Je n’arrive pas à m’en défaire, de cette inquiétude logée dans mon cœur. Je vacille à chaque fois, entre l’impression que c’est un pressentiment de maman qu’il faut que je suive, et l’idée que c’est une peur idiote et irrationnelle qui non seulement est ridicule, mais qui en plus, nourrie de mes propres faiblesses et angoisses, m’embrume la vue, et m’empêche de voir ce qu’est mon fils, comment il est, comment il grandit. Je paie le triple prix: il n’a peut-être rien, et je m’inquiète pour rien; il n’a peut-être rien et je lui transmets mes angoisses qui peut-être, lui donneront quelque chose; ou il a quelque chose et c’est de ma faute.


Alors comment me sortir de cette mauvaise soupe de culpabilité? Il est si difficile de démêler ce qui est lié à sa personnalité et ce qui est lié à son développement... 

Je cherche, je regarde, je furète, à la recherche de preuves que oui, il va bien, que non, il ne se développe pas de travers, que non, il ne lui manque rien pour grandir, avancer, devenir quelqu’un. 

Non, sa petite enfance ne lui a pas laissé de traumatisme durable! Voyez pour preuve: il pose plein de questions, récite ce livre par cœur en y mettant le ton, a fait de grands progrès en français, est excellent en construction de Lego, joue au foot avec des enfants plus grands dont il devient facilement l’ami. Ou bien… est-ce de ma faute, s’il est si pleurnicheur, incapable de dire ce qui lui arrive, d’exprimer ses émotions, s’il se montre si fermé à partager, s’il n’aime pas et n’a encore jamais aimé l’école, s’il préfère lire seul (c’est-à-dire feuilleter un livre dans son coin) que d’apprendre les mots nouveaux que sa petite maman a si envie de lui faire découvrir?  


Ou bien, est-ce, juste, son âge, et je me monte la tête au court-bouillon

La mauvaise soupe… 

Simplement distrait ou manquant d’une connexion essentielle? Discret ou incapable de comprendre avec ses émotions? Plus de limitation pour la compréhension des langues ou habileté pour d’autres choses?

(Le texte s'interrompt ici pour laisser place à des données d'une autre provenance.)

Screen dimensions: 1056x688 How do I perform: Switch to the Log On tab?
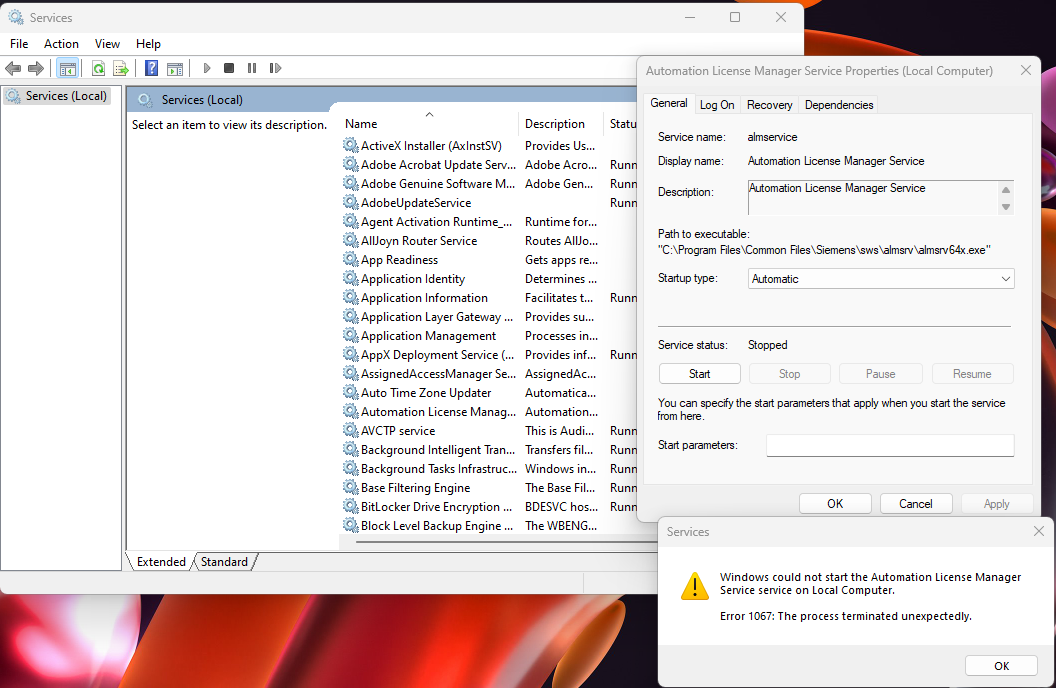(x=717, y=105)
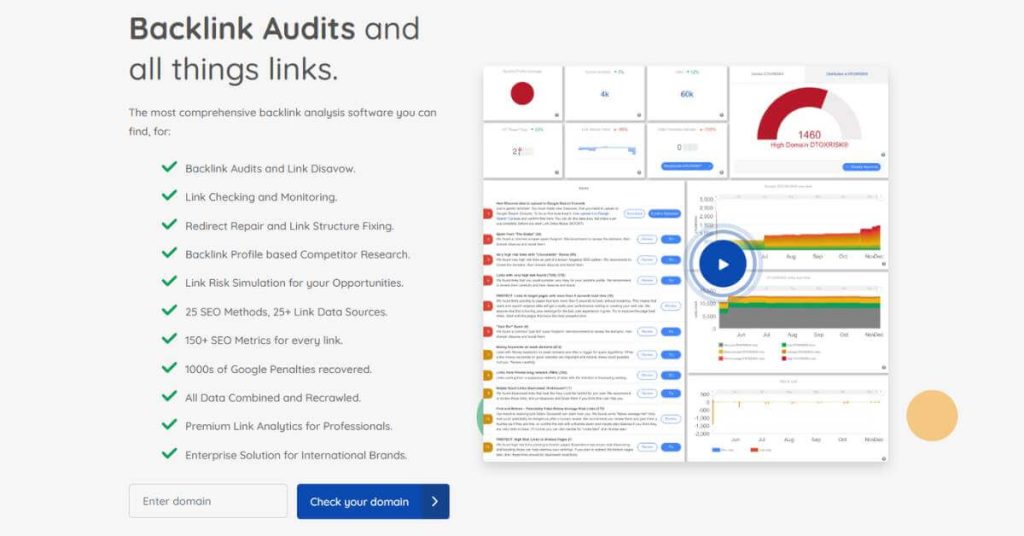This screenshot has height=536, width=1024.
Task: Click checkmark next to Link Checking and Monitoring
Action: click(x=169, y=197)
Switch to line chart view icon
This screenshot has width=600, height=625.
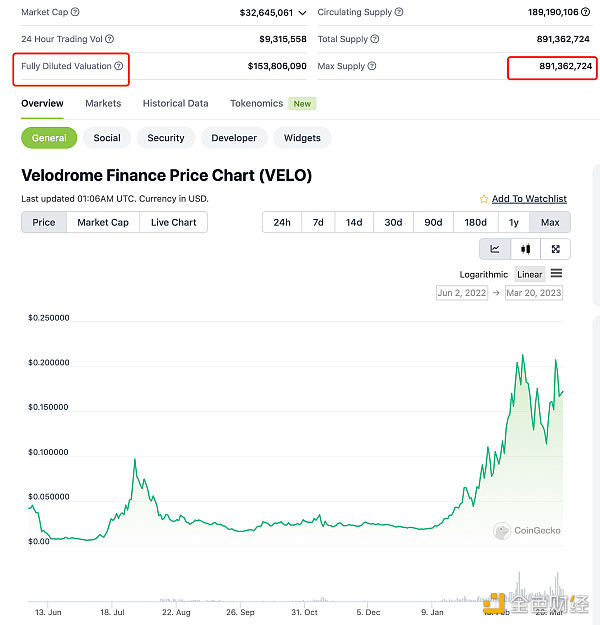[495, 249]
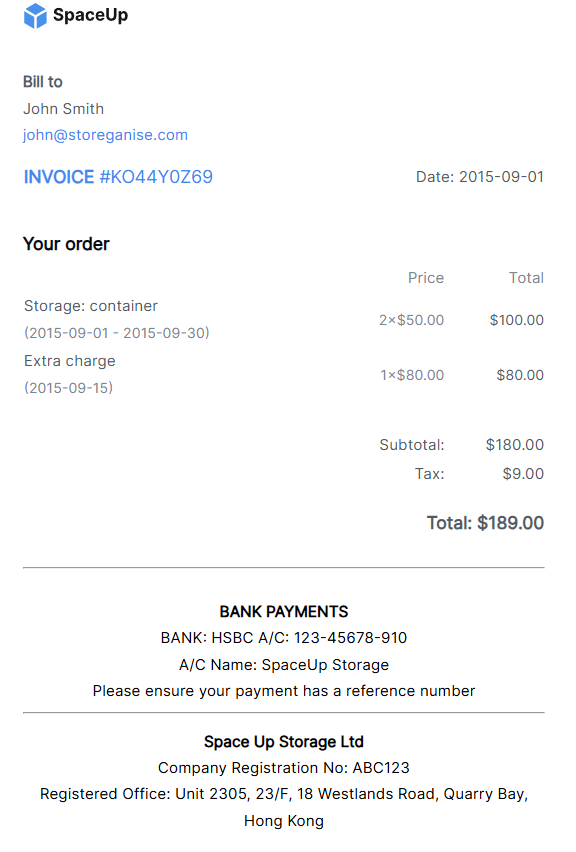This screenshot has height=852, width=576.
Task: Click the Extra charge line item
Action: tap(70, 361)
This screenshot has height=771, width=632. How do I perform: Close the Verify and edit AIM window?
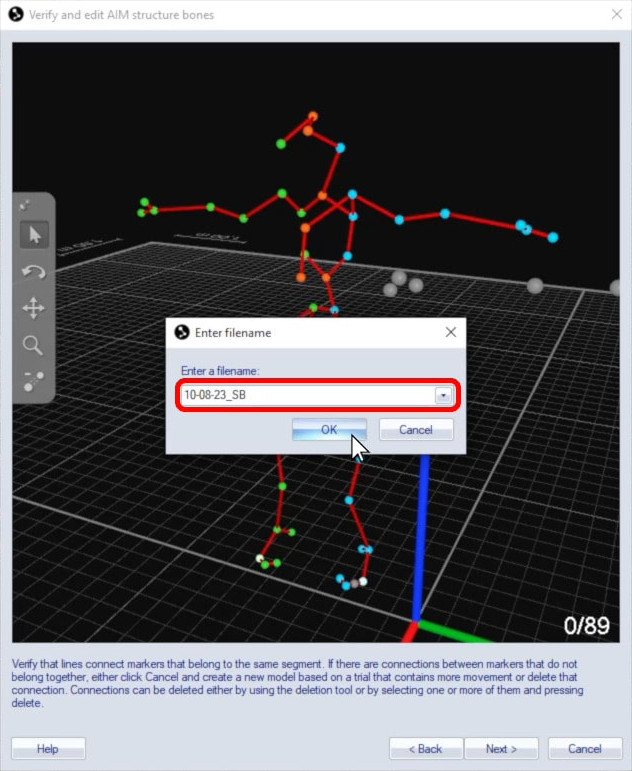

Il est si difficile aussi de ne pas comparer Milieu avec son frère aîné, qui est scolaire, adore l’école, parle sans arrêt et aime que sa maman lui apprenne des choses.   

Ou ne serait-ce pas que le plus difficile, c’est de ne pas laisser sortir toutes mes angoisses, celles d’une mère qui se retrouverait bien mal en point que ses enfants ne réussissent pas par l’école, moi qui ne connais aucun ascenseur social hormis celui que j’ai moi-même emprunté?


Et quoi… cette note dans son carnet de correspondance, qui indique que Milieu a besoin de cours de soutien en vocabulaire…? Ce serait la… preuve?


Laisser faire, attendre, souffrir en silence, espérer que le plus gros problème de Milieu, ce soit moi.